With a few more years in the market, investors may be able to do similar modeling with Bitcoin, he added, which will help advisors become familiar with the funds. He also said getting councilors on board was a matter of when, not if.
“At this point… everyone should be convinced that (Bitcoin) is here to stay, (they) just don’t understand certain parameters in the same way as how we can look at and value stocks or bonds” , did he declare. “We just don’t have that support, and that’s another reason why adoption is slow.”

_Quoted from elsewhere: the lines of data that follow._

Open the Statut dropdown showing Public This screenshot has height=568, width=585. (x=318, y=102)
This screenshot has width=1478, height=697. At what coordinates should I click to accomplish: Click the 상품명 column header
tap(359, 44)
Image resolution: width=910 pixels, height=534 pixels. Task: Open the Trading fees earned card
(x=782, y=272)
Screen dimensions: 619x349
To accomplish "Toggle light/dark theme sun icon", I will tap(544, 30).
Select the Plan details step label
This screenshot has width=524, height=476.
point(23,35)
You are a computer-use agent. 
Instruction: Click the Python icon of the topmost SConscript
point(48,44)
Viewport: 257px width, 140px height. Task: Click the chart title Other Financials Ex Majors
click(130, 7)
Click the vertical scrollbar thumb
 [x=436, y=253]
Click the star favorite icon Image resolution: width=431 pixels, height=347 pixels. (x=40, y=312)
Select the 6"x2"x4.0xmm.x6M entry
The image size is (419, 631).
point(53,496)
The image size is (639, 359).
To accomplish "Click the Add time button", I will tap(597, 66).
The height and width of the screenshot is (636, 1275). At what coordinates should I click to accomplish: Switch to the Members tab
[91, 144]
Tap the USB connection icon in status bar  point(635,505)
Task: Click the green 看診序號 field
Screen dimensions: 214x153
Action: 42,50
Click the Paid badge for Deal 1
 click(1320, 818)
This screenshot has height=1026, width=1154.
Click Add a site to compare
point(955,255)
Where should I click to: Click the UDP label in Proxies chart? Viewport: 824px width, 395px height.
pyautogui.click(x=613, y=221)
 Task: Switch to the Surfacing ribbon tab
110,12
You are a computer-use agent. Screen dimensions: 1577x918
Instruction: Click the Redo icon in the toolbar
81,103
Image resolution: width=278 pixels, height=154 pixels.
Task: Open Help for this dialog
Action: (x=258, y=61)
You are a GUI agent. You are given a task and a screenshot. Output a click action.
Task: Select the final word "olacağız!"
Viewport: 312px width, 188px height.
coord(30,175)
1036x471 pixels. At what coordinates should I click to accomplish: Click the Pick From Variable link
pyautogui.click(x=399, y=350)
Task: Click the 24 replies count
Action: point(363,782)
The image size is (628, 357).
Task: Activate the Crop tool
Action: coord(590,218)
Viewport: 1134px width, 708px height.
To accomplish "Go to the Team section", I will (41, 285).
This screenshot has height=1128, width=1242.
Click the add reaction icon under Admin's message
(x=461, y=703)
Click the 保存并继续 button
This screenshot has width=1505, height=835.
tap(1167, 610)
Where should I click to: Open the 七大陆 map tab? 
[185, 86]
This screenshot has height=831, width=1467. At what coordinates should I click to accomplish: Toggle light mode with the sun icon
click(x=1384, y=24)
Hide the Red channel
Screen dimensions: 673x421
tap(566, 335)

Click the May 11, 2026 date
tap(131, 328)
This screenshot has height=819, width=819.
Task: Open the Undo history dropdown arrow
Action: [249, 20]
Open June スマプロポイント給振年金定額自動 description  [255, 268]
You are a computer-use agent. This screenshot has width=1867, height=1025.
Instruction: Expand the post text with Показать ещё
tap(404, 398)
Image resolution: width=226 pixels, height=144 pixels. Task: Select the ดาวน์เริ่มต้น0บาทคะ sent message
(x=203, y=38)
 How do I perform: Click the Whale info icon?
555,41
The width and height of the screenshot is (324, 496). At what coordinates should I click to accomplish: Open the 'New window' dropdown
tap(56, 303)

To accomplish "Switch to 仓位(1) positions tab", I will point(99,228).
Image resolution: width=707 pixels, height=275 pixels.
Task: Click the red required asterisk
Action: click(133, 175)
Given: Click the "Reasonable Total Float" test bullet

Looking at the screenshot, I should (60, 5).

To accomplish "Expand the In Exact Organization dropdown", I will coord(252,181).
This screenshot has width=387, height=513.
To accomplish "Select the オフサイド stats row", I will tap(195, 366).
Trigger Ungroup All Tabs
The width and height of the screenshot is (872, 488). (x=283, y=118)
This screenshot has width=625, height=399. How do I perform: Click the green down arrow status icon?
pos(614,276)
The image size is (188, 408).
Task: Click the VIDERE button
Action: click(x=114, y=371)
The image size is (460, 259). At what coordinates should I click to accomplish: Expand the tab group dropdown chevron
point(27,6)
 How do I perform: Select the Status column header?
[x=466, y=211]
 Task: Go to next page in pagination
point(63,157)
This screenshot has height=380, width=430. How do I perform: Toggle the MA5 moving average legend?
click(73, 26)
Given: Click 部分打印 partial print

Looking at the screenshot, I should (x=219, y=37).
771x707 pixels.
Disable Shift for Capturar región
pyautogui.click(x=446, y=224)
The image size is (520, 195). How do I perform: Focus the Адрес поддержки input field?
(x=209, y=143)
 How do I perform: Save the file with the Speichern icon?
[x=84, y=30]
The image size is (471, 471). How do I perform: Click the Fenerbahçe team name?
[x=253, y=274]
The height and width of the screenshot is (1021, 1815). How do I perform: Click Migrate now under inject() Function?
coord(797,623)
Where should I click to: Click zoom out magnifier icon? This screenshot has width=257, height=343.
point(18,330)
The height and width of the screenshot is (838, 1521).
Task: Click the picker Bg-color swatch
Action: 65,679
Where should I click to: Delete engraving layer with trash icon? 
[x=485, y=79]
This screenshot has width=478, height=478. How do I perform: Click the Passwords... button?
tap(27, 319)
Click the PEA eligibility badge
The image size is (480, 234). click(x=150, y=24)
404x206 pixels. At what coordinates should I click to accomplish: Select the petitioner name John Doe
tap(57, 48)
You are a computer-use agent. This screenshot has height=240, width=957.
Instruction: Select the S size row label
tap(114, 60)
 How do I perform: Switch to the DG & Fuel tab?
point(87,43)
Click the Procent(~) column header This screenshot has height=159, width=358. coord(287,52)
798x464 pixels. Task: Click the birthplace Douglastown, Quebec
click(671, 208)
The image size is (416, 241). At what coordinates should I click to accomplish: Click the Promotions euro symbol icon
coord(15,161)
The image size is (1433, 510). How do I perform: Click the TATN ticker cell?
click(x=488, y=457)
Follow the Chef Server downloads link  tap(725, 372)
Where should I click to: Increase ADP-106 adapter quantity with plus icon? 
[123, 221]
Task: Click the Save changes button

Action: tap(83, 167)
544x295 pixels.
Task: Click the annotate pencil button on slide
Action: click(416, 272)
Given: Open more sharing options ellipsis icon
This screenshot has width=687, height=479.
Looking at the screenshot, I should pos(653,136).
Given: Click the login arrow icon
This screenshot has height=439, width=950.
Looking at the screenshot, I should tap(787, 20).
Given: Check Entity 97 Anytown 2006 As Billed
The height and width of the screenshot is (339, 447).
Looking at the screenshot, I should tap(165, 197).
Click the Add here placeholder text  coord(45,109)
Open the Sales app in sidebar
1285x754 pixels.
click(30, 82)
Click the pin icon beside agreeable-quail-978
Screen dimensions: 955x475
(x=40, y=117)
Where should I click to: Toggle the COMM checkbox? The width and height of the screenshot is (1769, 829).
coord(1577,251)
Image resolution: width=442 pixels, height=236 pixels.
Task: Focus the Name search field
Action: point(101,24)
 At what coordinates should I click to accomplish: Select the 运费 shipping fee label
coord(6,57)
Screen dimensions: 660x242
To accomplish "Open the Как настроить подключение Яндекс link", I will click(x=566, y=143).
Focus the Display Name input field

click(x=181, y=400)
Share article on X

“I suspect adoption will be slow,” he added. “I wholeheartedly believe that we will start to see an uptick or increase in the use of a counselor over the next two to three years.”
Not regulated enough
Even though Bitcoin ETFs now exist in the United States as a regulated investment vehicle, it is still unclear if and when advisors can recommend them, according to Douglas Boneparth, founder and president of Bone Fide Wealth in New York .
“A lot of it still depends on the compliance offices and what the broker-dealers are going to allow, as far as advisors and the offering of ETFs,” he said. “Just because the ETF came out doesn’t mean the floodgates were open or that the ability for them to allocate to it is easy.”
Jenkin said some brokers have approved the purchase of bitcoin ETFs but limit the amount that can be purchased, and other firms do not allow advisors to sell bitcoin ETFs at all.
Some say this is due to crypto’s notorious reputation for fraud, scandal, and crime – a situation that gets a little better every year but has undoubtedly left a scar on the industry. Others point to the industry’s lack of regulation, which increases the risks of consumer complaints, potential lawsuits against brokers and potentially fines from the Financial Industry Regulatory Authority, or FINRA.
“One of the reasons this method is still not popular is that you have big compliance issues within the industry,” Jenkin said. “Many firms are very nervous about the communications financial advisors have with their clients about digital assets, and none of them want to have violations with FINRA.”
“Most brokers mitigate risk,” he added. “They want to empower advisors to do things for clients, but they certainly don’t want the spotlight put on them to take on more risk. That’s why you’re seeing such slow adoption of this approach .”
Building confidence
Bitcoin and its ETFs need more time in the market to gain trust and adoption by big players like Vanguard, which said earlier this year that it had no plans to offer them and would not change no position unless the asset changes to become less important. speculative.
“It’s coming,” Boneparth said of customer confidence. This will come with “more time – moving from the early days to more mature days. We’re coming out of years where exchanges failed – it’s not a failure of Bitcoin, but it muddies the water (and) people’s confidence. “
Until then, the best position advisors can be in is one where they educate their clients, he added.
“Even though Bitcoin ETFs can fundamentally present a less risky and more regulated way to invest in digital assets…the association with Bitcoin still tends to deter (clients),” Dorsainvil said.
Advisors will likely be even more deterred from ether ETFs, given the added complexity of this cryptocurrency’s use cases and functionality. Last week, the Securities and Exchange Commission gave the green light for U.S. exchanges to list spot ether ETFs, which many investors believe will also be successful, but perhaps a fraction of what bitcoin ETFs have benefited from. .
“ETFs have made it very easy for institutions, from pensions to large funds,” Boneparth said. “That’s really where we’re seeing the bulk of the flow going into these Bitcoin ETFs. … It’s still pretty heavy at the retail advisor client level.”